Reproduce word for word the part of the listing from the line containing "The image size" through the line containing "page-lead: Integrate Basic JWT authentication into … is", including both of those lines.

Records to process ▸

=== Section Start ===

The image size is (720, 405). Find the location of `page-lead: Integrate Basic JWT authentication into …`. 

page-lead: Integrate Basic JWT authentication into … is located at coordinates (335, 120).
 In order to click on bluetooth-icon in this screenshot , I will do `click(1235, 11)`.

=== Section End ===
=== Section Start ===

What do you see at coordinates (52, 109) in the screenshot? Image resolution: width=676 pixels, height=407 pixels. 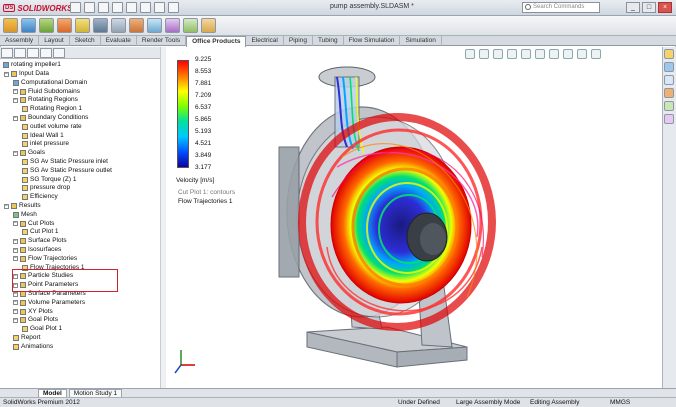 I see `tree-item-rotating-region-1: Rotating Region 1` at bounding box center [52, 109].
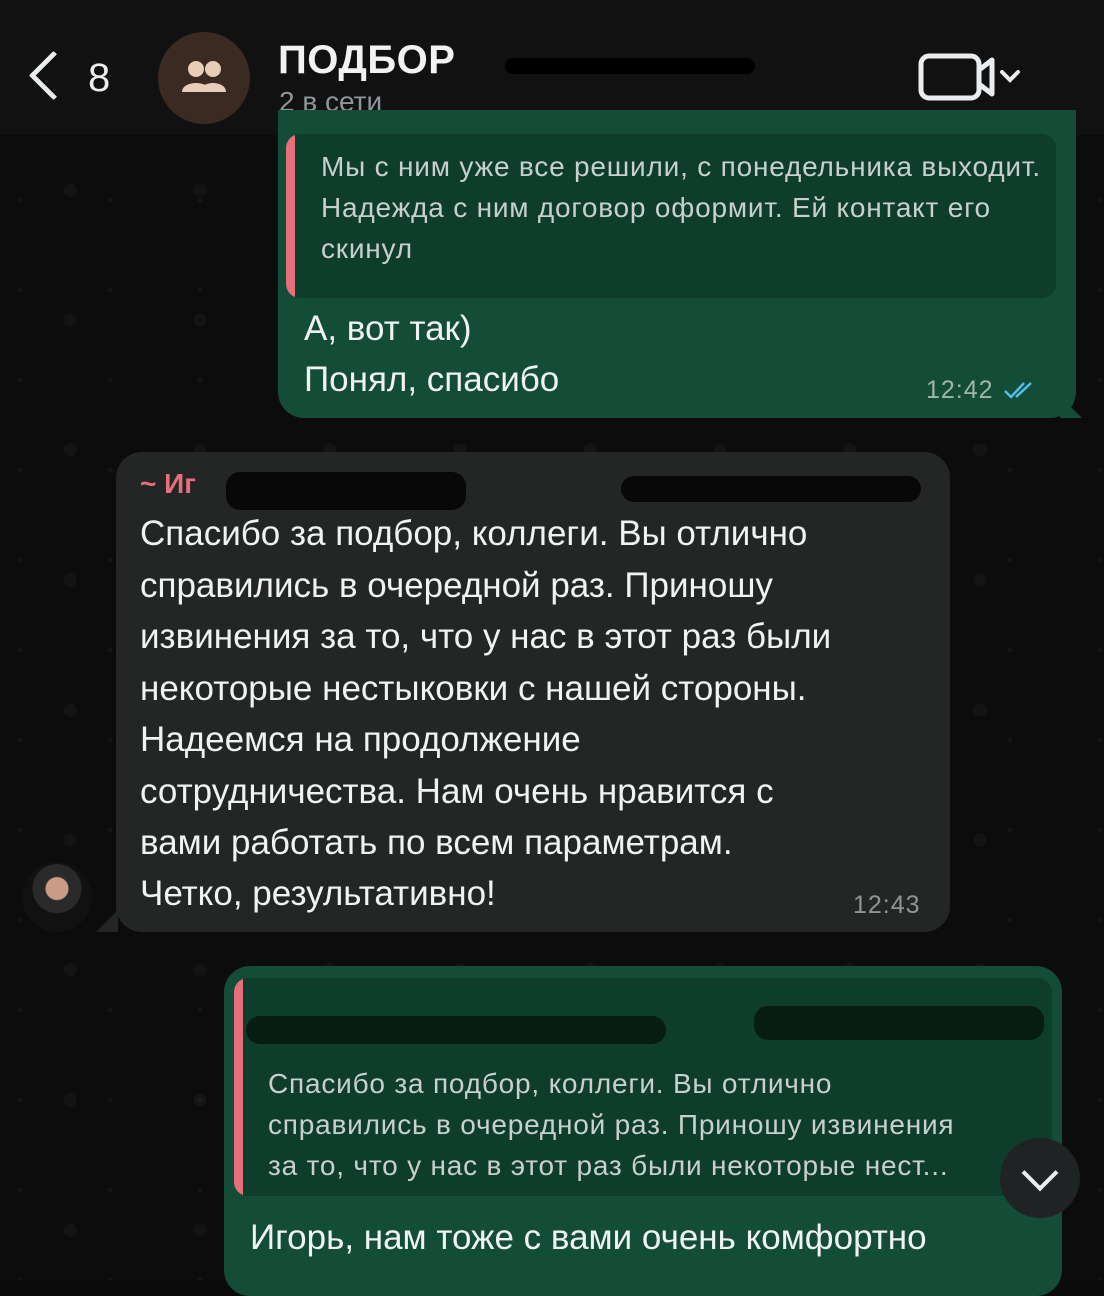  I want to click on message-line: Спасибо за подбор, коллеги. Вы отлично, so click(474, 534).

=== Section End ===

Finished exercise ▸
The image size is (720, 405). Find the location of `page-lead: Integrate Basic JWT authentication into …`. 

page-lead: Integrate Basic JWT authentication into … is located at coordinates (335, 120).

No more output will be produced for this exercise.